AfD以外の全ての政党が、CDU候補ケパー氏に投票するよう呼びかけたことが、かえって裏目に出たという見方もある。有権者に判断能力がないかのような印象を与えた可能性があるからだ。選挙の自由がなかった東ドイツ時代を体験した有権者が、この呼びかけに反発しても不思議はない。また、マスコミが騒いでまるでゾンネベルクが極右の街のように描かれ、その結果、AfDに投票することへの抵抗感がかえってなくなったのではないかという意見もある。ドレスデン工科大学のハンス・フォアレンダー政治学教授は、「東ドイツ地域では保守的、右翼ポピュリズム的、右翼国家主義的、さらには民族主義的考え方が強いが、そこに今は、現政権への不満が加わり、それがAfDの勝利につながった」と分析している。

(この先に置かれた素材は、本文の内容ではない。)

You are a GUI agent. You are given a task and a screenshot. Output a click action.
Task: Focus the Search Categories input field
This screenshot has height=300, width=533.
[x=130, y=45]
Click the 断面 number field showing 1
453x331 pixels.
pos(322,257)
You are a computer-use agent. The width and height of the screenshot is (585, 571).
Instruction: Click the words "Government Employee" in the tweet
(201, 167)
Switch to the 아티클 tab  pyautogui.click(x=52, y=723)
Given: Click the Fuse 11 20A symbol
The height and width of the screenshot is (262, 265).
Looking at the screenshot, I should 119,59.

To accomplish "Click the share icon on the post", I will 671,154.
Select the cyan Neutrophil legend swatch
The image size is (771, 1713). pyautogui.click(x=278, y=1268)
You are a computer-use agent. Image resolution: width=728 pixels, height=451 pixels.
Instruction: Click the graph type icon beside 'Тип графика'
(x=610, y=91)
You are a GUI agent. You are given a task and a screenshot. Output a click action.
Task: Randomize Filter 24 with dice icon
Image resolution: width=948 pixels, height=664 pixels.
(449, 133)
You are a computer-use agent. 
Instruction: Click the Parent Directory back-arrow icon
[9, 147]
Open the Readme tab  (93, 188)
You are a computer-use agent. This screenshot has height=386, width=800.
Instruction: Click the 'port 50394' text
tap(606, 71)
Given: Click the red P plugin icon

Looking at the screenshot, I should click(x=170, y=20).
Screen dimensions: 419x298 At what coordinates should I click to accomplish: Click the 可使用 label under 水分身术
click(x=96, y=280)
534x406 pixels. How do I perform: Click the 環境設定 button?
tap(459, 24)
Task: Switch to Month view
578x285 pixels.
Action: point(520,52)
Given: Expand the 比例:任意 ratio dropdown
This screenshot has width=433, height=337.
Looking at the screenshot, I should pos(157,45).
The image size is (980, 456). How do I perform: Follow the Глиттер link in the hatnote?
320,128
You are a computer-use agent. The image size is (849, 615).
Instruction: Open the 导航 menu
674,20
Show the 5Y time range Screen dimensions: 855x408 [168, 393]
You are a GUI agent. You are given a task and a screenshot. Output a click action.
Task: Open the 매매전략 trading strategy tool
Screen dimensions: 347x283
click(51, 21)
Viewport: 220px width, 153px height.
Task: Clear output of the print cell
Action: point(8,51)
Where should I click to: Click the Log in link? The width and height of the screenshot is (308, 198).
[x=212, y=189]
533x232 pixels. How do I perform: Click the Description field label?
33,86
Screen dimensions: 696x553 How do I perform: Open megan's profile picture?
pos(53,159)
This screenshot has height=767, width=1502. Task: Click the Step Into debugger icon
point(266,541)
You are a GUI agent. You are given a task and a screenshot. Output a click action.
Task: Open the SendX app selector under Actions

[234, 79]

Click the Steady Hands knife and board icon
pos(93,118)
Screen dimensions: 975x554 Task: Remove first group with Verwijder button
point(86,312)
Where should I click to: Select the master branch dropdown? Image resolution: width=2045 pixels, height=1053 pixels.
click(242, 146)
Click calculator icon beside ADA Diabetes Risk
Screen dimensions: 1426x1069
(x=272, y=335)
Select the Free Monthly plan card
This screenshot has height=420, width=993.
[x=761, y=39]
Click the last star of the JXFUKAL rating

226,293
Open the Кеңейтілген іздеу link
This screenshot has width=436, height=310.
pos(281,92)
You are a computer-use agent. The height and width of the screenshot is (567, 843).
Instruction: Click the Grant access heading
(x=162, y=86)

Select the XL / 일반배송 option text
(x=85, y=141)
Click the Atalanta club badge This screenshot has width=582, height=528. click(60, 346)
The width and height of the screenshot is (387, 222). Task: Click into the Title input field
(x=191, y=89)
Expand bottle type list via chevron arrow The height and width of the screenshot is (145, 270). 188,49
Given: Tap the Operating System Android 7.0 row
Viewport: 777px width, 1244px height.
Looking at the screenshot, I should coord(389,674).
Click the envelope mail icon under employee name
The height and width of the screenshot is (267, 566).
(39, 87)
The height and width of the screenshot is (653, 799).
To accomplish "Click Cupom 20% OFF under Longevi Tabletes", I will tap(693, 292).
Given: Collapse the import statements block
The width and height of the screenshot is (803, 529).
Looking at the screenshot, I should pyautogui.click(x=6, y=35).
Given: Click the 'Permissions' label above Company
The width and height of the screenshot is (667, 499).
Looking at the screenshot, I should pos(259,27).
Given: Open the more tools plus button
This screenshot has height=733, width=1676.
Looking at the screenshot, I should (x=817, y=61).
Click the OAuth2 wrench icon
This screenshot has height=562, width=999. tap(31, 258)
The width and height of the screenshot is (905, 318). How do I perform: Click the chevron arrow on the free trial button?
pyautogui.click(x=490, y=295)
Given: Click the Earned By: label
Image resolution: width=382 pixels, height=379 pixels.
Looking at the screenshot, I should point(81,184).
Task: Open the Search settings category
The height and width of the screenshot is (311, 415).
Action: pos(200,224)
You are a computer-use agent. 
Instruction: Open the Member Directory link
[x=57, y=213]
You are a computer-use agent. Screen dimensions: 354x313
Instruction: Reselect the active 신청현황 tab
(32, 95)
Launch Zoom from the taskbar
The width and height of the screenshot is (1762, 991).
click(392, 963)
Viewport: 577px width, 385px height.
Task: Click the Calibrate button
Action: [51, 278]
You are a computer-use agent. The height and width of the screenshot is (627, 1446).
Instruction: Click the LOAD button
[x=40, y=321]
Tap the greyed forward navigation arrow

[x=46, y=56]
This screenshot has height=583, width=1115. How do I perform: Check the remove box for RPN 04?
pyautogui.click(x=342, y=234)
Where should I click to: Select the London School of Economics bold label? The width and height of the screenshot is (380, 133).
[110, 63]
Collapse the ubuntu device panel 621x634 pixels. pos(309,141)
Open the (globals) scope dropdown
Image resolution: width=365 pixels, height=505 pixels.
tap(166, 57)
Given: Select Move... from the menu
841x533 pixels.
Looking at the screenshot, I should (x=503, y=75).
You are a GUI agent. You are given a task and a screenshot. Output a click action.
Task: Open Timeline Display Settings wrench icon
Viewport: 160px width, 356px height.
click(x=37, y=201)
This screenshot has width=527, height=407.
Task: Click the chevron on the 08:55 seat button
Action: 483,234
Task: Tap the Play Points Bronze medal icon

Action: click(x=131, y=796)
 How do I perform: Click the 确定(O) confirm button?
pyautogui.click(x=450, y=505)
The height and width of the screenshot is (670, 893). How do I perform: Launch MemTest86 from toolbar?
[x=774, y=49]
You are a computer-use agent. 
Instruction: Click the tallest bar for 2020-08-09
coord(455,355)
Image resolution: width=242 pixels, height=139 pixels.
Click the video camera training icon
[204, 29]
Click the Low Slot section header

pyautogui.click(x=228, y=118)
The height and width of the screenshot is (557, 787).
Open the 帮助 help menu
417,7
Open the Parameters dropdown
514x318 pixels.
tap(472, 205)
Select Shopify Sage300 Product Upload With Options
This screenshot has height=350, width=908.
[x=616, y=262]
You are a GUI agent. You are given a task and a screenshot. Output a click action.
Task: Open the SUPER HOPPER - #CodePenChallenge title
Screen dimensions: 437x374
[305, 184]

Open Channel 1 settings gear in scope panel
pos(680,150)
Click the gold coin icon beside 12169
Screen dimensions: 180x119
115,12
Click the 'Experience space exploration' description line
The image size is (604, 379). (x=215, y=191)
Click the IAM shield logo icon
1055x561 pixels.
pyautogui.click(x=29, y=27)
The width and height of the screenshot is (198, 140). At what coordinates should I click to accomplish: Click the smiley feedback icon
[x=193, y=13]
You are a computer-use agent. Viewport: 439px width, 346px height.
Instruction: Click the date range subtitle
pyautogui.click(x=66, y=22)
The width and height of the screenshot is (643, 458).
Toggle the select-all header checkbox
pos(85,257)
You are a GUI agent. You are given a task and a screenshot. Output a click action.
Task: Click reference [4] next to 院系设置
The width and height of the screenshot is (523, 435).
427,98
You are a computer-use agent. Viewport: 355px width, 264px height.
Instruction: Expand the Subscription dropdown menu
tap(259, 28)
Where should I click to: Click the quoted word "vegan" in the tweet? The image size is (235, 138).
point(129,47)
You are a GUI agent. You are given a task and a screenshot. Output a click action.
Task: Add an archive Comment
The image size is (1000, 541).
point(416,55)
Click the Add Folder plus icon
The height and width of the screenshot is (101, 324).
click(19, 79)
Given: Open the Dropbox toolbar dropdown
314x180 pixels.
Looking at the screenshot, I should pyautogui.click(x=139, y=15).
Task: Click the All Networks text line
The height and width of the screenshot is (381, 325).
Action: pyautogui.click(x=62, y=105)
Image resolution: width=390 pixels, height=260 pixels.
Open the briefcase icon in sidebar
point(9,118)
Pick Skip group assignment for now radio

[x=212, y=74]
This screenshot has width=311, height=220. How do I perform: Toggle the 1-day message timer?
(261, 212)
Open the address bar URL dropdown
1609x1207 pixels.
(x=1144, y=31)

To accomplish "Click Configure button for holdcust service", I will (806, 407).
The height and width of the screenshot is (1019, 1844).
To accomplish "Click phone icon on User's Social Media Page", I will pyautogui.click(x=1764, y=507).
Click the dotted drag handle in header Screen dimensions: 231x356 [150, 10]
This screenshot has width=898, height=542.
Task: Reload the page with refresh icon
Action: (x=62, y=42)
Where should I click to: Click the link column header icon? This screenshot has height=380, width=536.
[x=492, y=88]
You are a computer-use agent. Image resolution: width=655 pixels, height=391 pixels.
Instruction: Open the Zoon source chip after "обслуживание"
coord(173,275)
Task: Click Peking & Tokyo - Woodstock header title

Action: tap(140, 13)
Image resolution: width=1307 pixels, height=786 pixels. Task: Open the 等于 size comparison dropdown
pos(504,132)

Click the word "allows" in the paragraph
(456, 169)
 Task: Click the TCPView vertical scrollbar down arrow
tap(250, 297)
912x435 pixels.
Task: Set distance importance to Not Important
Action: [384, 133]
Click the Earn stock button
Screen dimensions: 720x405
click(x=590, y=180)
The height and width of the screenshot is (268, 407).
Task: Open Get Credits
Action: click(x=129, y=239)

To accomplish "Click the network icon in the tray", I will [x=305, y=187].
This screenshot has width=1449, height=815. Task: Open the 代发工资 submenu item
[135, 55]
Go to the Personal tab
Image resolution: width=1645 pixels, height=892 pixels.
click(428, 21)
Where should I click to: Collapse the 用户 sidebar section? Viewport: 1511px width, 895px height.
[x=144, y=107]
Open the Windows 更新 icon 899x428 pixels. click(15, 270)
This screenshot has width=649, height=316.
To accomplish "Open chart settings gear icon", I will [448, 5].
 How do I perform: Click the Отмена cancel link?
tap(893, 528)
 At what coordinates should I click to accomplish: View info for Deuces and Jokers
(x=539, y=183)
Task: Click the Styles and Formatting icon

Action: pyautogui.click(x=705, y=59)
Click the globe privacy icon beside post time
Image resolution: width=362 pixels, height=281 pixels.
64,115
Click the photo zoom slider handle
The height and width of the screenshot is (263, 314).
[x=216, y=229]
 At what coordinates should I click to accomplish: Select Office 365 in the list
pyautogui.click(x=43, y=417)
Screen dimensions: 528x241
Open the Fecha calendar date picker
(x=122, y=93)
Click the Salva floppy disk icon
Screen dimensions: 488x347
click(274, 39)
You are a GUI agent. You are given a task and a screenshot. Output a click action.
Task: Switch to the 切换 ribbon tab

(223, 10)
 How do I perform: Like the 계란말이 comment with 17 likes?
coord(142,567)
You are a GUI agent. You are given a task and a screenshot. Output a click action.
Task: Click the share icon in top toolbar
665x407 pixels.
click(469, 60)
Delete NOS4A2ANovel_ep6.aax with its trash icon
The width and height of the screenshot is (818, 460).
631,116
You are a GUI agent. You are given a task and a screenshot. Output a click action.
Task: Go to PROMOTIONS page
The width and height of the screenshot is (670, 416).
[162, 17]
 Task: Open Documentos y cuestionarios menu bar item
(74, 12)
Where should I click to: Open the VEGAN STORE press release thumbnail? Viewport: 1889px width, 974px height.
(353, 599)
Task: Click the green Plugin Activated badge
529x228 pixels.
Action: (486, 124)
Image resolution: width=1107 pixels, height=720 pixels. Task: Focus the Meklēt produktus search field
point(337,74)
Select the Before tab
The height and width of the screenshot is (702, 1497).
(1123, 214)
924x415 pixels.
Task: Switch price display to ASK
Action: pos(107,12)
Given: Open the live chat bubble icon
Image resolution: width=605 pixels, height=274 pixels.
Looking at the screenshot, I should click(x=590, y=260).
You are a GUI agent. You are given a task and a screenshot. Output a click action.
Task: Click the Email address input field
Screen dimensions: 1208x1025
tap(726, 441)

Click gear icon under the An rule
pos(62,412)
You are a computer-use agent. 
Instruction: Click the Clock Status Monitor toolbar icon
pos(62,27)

ゾンネベルク郡のあるテューリンゲン州の首相ボードー・ラメロー氏(左翼党)はこの選挙結果について、「ゾンネベルクの人たちは、投票により意思表示をした。いろいろな今の状況が気に入らないと、ドイツ全国にシグナルを送ったのだ。それをきちんと受け止めなければならない」と、謙虚な姿勢を見せた。一方、緑の党の全国共同代表リカルダ・ラング氏は、「大きな衝撃を受けた。これは全ての民主主義政党に対する警告だ。民主主義を守るために、民主主義政党は団結しなければならない」と、AfD以外の政党にこれからの共闘を呼びかけた。現在、連邦レベルで野党のCDU党幹事長マリオ・チャヤ氏は、「連邦政府の政治が、社会を分断している。社会の合意を得られていない政策が多すぎる。今回、連邦政府への抗議のためにAfDに投票した有権者を、中道政党は呼び戻さなければならない」と、連邦政府を批判しながらも、最大野党CDUにも今回のAfD勝利の責任の一部があることを認めた。緑の党テューリンゲン支部共同代表のアン=ゾフィー・ボーム氏は、「現政権に不満だからと言って、極右政党を選んでよいわけでない」と、有権者の行動に疑問を呈した。ユダヤ中央評議会のヨーゼフ・シュスター会長は、「今回の選挙結果は堤防の決壊に等しい。そんなに多くの人が、AfDを選んだことは私を不安にさせる」と述べた。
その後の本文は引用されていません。